§ **Texte étudié**:

============================================================

Nous l’appellerons Jacques, commercial et fin lettré, amateur de Balzac, Baudelaire et Simenon pour sa capacité à capter l’engagement total de l’homme moderne dans des petites aventures qui entraînent sa chute. Je fais mon intellectuel en exprimant mon admiration pour le roman de Simenon Les Pitard dont Céline disait qu’on “devrait en parler tous les jours”. Jacques hoche la tête en précisant qu’il était peu probable que je sois un jour confronté à des histoires aussi tordues que Les Pitard, mais que j’entretiendrais probablement comme tout homme une certain relation avec le désir d’adultère.
La chambre bleue de Simenon est un paradigme du genre du roman d’amour et de désir. Une folle passion unit dans l’adaptation du roman par Mathieu Amalric et Stéphanie Cléau (également interprètes des rôles principaux), la pharmacienne au directeur d’une concession de machines agricoles, dans une petite ville de province, décor élevé à un niveau mythologique par Simenon. L’homme est arrêté après la mort de sa femme (Léa Drucker) par empoisonnement. La gendarmerie (le formidable metteur en scène Serge Bozon) et le juge (l’excellent comédien de théâtre Laurent Poitrenaud) recomposent le puzzle jusqu’à l’erreur judiciaire.

============================================================

(Enregistrements conservés)
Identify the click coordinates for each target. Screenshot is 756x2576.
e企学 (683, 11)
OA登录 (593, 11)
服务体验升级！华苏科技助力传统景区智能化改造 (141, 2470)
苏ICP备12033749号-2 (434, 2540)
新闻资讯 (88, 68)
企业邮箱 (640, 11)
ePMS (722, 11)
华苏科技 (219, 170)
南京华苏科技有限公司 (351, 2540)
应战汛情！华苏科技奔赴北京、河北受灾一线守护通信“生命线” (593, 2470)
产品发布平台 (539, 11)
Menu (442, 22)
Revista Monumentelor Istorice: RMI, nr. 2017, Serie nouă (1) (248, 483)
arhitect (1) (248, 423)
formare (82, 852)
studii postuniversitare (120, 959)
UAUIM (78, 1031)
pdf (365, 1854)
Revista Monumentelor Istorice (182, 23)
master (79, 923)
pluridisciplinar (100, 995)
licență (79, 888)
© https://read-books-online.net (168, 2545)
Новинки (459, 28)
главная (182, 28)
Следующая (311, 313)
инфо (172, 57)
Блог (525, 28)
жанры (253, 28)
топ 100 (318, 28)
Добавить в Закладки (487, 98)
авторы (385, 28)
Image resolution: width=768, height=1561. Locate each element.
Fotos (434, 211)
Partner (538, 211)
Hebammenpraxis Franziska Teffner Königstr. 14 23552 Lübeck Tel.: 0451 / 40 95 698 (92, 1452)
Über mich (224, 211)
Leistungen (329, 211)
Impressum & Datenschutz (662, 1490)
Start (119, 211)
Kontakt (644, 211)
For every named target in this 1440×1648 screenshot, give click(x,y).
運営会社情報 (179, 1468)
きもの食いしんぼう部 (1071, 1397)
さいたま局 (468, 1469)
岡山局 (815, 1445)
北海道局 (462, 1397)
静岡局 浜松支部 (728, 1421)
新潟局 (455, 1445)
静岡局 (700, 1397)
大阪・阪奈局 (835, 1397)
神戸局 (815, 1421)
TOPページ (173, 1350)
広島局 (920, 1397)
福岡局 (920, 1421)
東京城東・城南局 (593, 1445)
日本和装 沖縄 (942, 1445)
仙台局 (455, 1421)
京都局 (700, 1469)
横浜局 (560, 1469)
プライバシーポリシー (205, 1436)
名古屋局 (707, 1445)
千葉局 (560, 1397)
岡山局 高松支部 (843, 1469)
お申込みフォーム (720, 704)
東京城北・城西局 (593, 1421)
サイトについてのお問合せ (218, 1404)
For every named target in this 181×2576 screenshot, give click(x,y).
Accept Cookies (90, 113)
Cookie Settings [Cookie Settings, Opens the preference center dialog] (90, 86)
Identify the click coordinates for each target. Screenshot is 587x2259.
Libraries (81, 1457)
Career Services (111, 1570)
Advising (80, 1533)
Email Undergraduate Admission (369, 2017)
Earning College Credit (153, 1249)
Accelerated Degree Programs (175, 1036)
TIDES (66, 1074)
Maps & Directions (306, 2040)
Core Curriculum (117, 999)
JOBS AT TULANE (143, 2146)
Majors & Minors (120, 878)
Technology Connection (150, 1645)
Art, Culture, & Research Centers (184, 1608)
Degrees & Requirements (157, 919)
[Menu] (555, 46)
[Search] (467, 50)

============================================================

§ **Consignes de travail**:
1 - Répondez aux questions suivantes d'après le texte sur Simenon.
(a) Quels trois écrivains Jacques apprécie-t-il ?
(b) Qui signe l'adaptation de La chambre bleue ?
(c) Quel comédien tient le rôle du juge ?
2 - Recopiez fidèlement la partie du texte sur Simenon qui commence par les mots « Nous l’appellerons Jacques, commercial » et s'achève sur « le désir d’adultère. ».

§ **Réponses aux exercices**:
1 -
(a) Balzac, Baudelaire et Simenon.
(b) Mathieu Amalric et Stéphanie Cléau.
(c) Laurent Poitrenaud.

2 -
Nous l’appellerons Jacques, commercial et fin lettré, amateur de Balzac, Baudelaire et Simenon pour sa capacité à capter l’engagement total de l’homme moderne dans des petites aventures qui entraînent sa chute. Je fais mon intellectuel en exprimant mon admiration pour le roman de Simenon Les Pitard dont Céline disait qu’on “devrait en parler tous les jours”. Jacques hoche la tête en précisant qu’il était peu probable que je sois un jour confronté à des histoires aussi tordues que Les Pitard, mais que j’entretiendrais probablement comme tout homme une certain relation avec le désir d’adultère.